Rediscovering humanity

The second image is “The Nativity” which features, what Anderson called, “the rediscovery of humanity: the Incarnation.” In it, “there is a tenderness among the Holy Family, as well as adoration — a gaze of love as Mary looks upon a mystery that is beginning to unfold before them. Christ is a child — and yet his magnificence is undeniable. And for Mary and Joseph, the presence of this divine child has revealed more than just parenthood; it has revealed the truth of their humanity, and of all humanity.”

“Only in Christ becoming man,” Anderson continued, “do we encounter an adequate explanation for who we are.

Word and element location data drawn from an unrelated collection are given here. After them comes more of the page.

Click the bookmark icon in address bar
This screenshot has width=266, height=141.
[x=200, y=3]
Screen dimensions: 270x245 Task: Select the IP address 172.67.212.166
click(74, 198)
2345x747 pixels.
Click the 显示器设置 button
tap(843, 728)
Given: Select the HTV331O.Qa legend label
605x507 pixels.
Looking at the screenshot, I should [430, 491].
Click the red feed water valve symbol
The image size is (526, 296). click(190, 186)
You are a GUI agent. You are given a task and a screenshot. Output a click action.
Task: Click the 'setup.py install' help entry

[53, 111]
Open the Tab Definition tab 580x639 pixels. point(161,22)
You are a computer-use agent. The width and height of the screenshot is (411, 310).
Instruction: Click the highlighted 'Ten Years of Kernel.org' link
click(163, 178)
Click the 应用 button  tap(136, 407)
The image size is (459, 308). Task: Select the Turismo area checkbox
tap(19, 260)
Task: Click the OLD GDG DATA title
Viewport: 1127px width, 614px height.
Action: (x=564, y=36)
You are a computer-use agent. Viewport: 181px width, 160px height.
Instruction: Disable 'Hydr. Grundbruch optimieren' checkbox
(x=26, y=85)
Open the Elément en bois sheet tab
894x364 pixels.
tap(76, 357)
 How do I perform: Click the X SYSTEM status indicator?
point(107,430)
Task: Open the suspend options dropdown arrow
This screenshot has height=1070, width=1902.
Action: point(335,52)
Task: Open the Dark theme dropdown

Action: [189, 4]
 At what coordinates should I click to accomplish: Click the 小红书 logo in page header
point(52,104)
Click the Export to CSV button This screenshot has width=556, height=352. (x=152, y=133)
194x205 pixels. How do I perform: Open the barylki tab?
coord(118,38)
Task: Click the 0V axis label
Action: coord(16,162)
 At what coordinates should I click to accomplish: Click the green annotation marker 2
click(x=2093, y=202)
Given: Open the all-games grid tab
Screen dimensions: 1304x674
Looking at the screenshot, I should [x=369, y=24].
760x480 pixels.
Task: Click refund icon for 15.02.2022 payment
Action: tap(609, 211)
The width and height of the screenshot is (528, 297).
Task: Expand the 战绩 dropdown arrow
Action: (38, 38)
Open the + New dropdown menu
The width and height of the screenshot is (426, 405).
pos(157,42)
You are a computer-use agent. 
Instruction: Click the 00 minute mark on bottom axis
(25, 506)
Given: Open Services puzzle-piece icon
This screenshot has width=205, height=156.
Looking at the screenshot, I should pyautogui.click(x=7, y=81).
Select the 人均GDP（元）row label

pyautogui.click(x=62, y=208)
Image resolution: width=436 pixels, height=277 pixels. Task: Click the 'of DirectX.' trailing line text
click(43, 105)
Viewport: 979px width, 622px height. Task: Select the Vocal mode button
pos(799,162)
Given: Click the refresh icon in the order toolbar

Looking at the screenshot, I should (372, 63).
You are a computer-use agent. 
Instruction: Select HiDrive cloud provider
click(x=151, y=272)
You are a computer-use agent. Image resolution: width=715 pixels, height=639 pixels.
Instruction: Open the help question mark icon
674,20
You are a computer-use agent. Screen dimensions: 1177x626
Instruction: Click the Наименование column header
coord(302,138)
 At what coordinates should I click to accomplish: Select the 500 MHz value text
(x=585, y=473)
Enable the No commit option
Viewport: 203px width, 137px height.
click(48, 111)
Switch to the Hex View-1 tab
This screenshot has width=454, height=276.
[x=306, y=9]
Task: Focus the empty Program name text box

Because he alone reveals that we are not only able to love, but that we are made out of love and made for love.

“Our eyes are opened by the child in a new way to the horizon of love.”

Anderson said that in the sincere gift of God’s love expressed in the Incarnation and present in the Eucharist, “we begin to understand our own calling as persons created in the image and likeness of God.”

Yes or no

The third image is “The Crucifixion,” which, in the chapel, surrounds the tabernacle and includes Mary and the Apostle John. In it, Anderson suggested, “we witness the Lord’s love of the family from the cross – his Eucharistic sacrifice expresses its connection with the communion of persons that make up a family.”

“Marriage and family is the primordial expression of the gift of self and the ‘school of love.’ In many cases, couples’ fears about having children are really fears about this gift of self – fears that one might lose their identity in the gift of self, or fears that one will not be able to give oneself. It is what Pope Benedict called ‘the drama of our time’ – it is the drama of whether we will say yes or no to love.”

“The Church is the only voice that tells us today marriage, family and even celibate single-life are compatible with the vocation of the human person,” Anderson asserted. 

He proposed that, intentionally or not, society is looking to married Catholics to be “an authentic witness to human love.”

“Families are uniquely able to declare as well the beautiful dignity of each person, from conception until death,” he said.

Transformational

The fourth image in the mosaic depicts the “Wedding at Cana.” It emphasizes the transformational aspect of marriage, common with the Eucharist. In fact, it is in the context of a marriage that Mary asks her son to help the young spouses and his transformation of water into wine can be seen as a prefiguration of the transubstantiation in the Eucharist. All of this takes place “within the communion of his own family” as well as the community of the newlyweds, Anderson reflected.

The Eucharist gives new meaning to our lives because “it is the moment when the world is consecrated to God.” The priest transforms the bread and wine into the body and blood of Christ and the entire community, in the words of Lumen Gentium, “as worshipers whose every deed is holy, the lay faithful consecrate the world to God.”

In the Eucharist, Anderson concluded, we experience a “new creation” and, as a result, we can envision “even a new nation infused by people in love with Christ in the Blessed Sacrament, a new nation filled with Eucharistic families.”